Integrating AI with Obsidian – how I make notes easy

I've been using Obsidian for my note-taking workflow, and I want to share an overview of how I use it and why it's incredibly helpful—especially when combined with AI.
What is Obsidian?
Obsidian is a powerful knowledge management app that stores notes as plain markdown files on your local machine. Unlike cloud-based note apps, you own your data completely.
What makes Obsidian special is its ability to link notes together, creating a "second brain" of interconnected thoughts and ideas.
It's highly customizable with plugins and has become popular among developers, researchers, and anyone who takes their note-taking seriously.
My Note-Taking Philosophy

I mainly use Obsidian's daily notes feature—a plugin that automatically creates a new note for each day with the current date as the title.
This approach aligns perfectly with how I naturally take notes. I prefer to scratch things down quickly—like writing on a scratch pad—without worrying too much about organization in the moment.
My goal is to capture all the context while it's still fresh.
Keeping It Simple
I've never been a big note-taker, and this minimalist approach works really well for me.
When I'm making a to-do list, I prefer smaller, actionable items rather than long descriptions for each task. Simple bullet points are all I need to stay productive.
The Daily Notes Workflow
With the daily notes plugin enabled, I use CMD+D to automatically jump to today's note, and I write everything there.
Every meeting note, every todo item, every random thought—it all goes into that day's note. I almost never create a dedicated document for something unless it's a project I plan to work on over the course of many days.
This keeps my workflow fast and friction-free.
The beauty of this system is its simplicity: one note per day, timestamped automatically, and I never have to think about where to put something or what to name it.
The Problems with Unstructured Note-Taking

As you can see, unstructured notes are easy to write. But they're a mess.
While this free-form approach works great for capturing thoughts in the moment, it does come with two significant challenges:
A. Discoverability: It's very hard to find things again because you're not thinking consciously about organization when you write the notes down.
What folder should you look in? What did you even title it?
B. Limited Context: Individual notes are often brief and lack enough context to be easily searchable through traditional keyword search methods.
If you wrote "call Sarah about project," three months later you might not remember which project or even which Sarah.
Where AI Becomes Essential
This is where AI transforms the entire system.
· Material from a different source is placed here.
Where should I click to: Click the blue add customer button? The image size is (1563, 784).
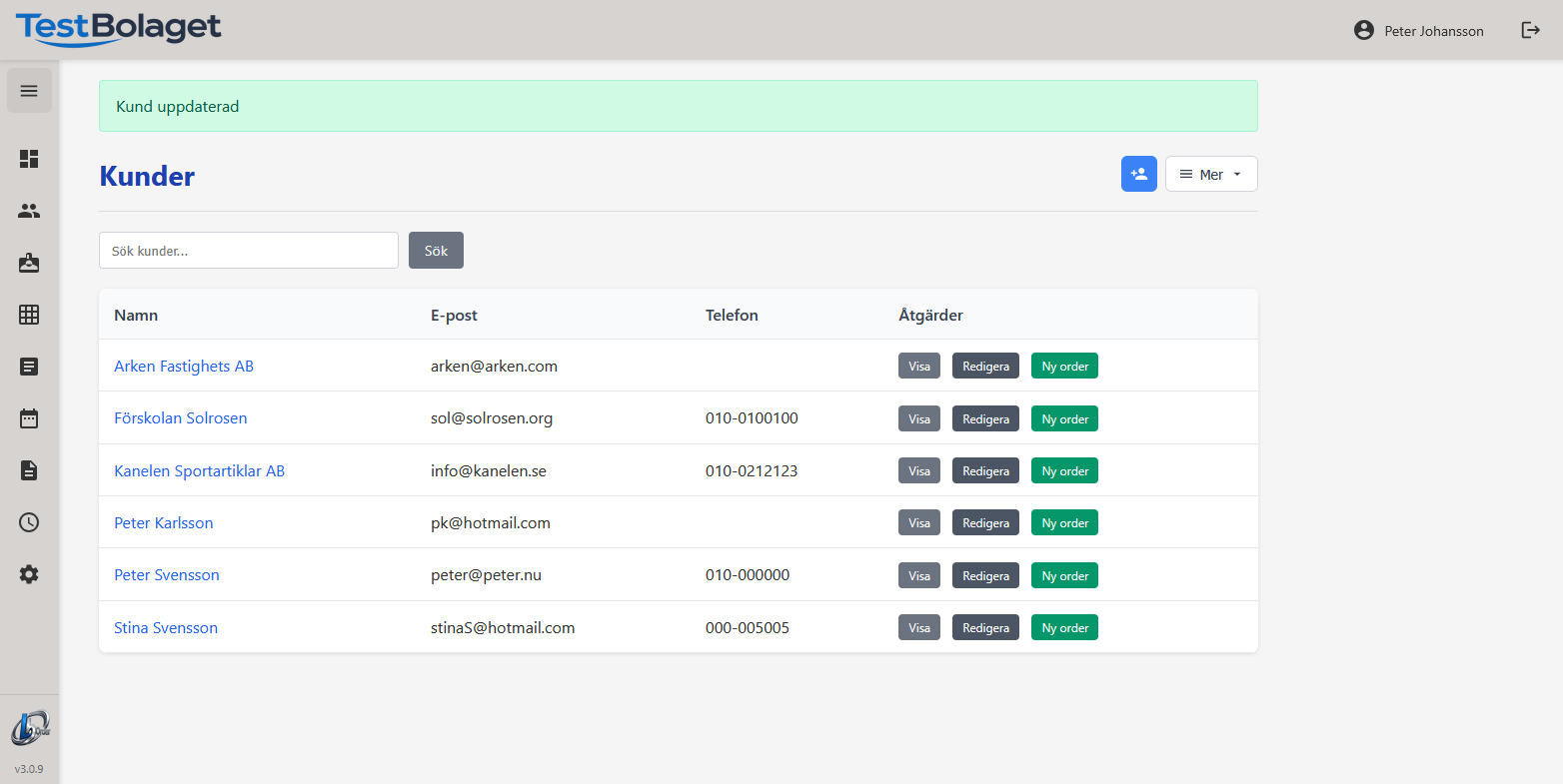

Daily notes work exceptionally well with AI because they add a timestamp to everything by default.
If I want to find something I wrote down from a meeting last week, I can look through those seven daily notes—or better yet, have AI search through those seven notes for me with natural language queries like "what did I discuss about the API redesign last week?"
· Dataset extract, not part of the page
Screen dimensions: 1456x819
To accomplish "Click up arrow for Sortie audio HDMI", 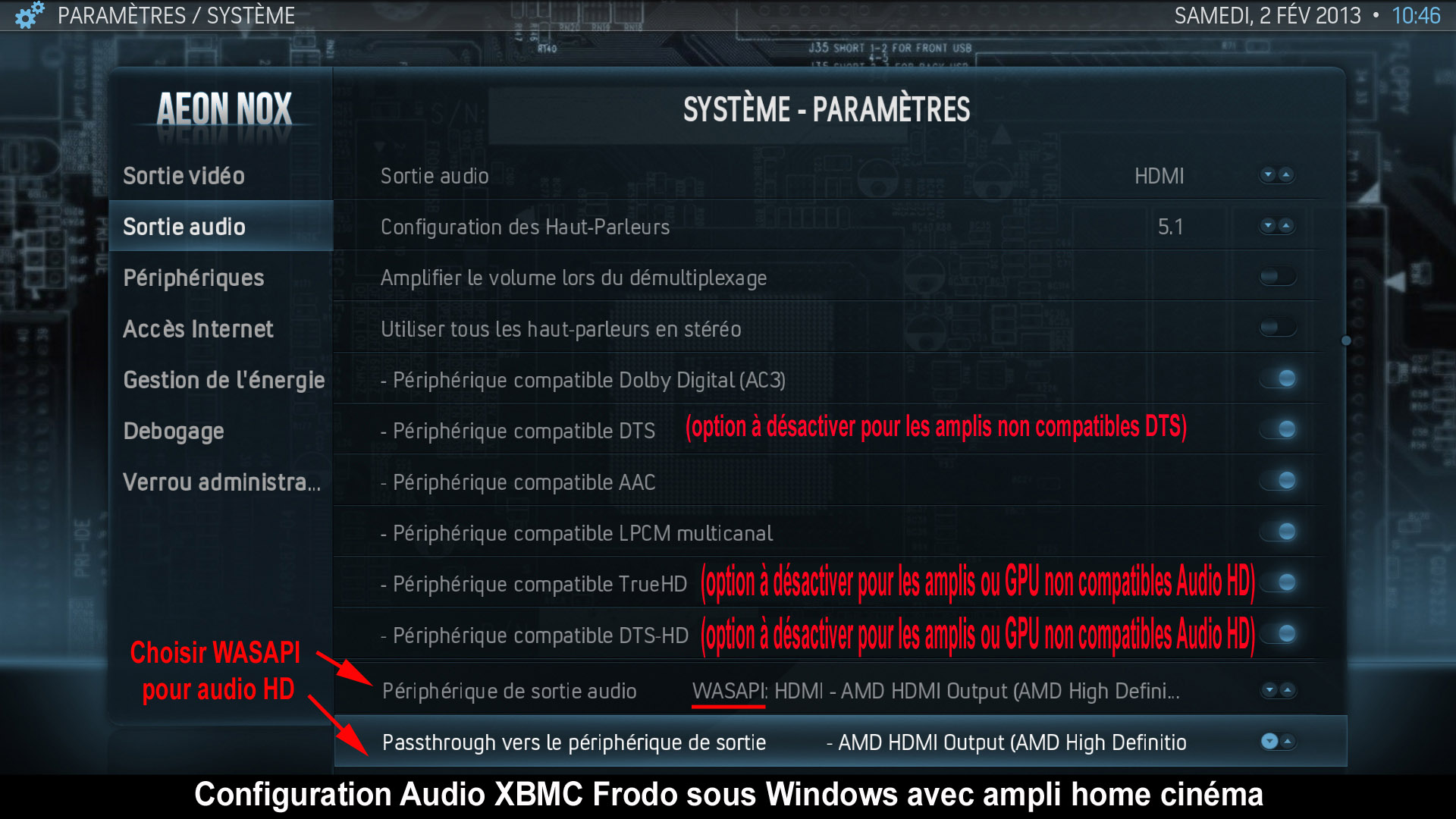I will point(1286,175).
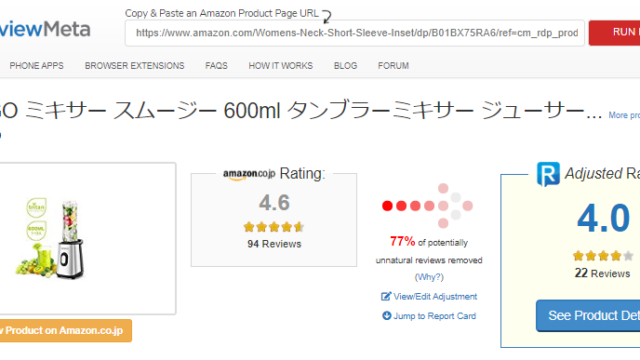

The Power of Temporal Context
The timestamp functionality is key because it adds crucial metadata that I don't need to manage manually.
I usually have at least a vague sense of when I wrote something down, even if I don't remember what I called it.
The automatic timestamp gives AI a powerful organizing principle to work with when searching and connecting ideas across time.
My AI-Enhanced Setup
I use AI to organize my daily notes intelligently and search through them semantically.
Instead of remembering exact keywords, I can ask questions in natural language and AI understands the context and intent behind my query.
I also use the OmniSearch plugin as part of this setup, which provides powerful search capabilities that work beautifully alongside AI assistance. It indexes all my notes and makes them instantly searchable with smart ranking.
The Best of Both Worlds
This combination of unstructured capture with AI-powered organization gives me the best of both worlds: the freedom to write naturally without friction or overthinking structure, and the ability to find and connect information later with minimal effort.
I can be messy during capture and let AI handle the organization when I need to retrieve information.
It's like having a personal librarian who automatically catalogs everything I write, even when I'm too lazy to do it myself.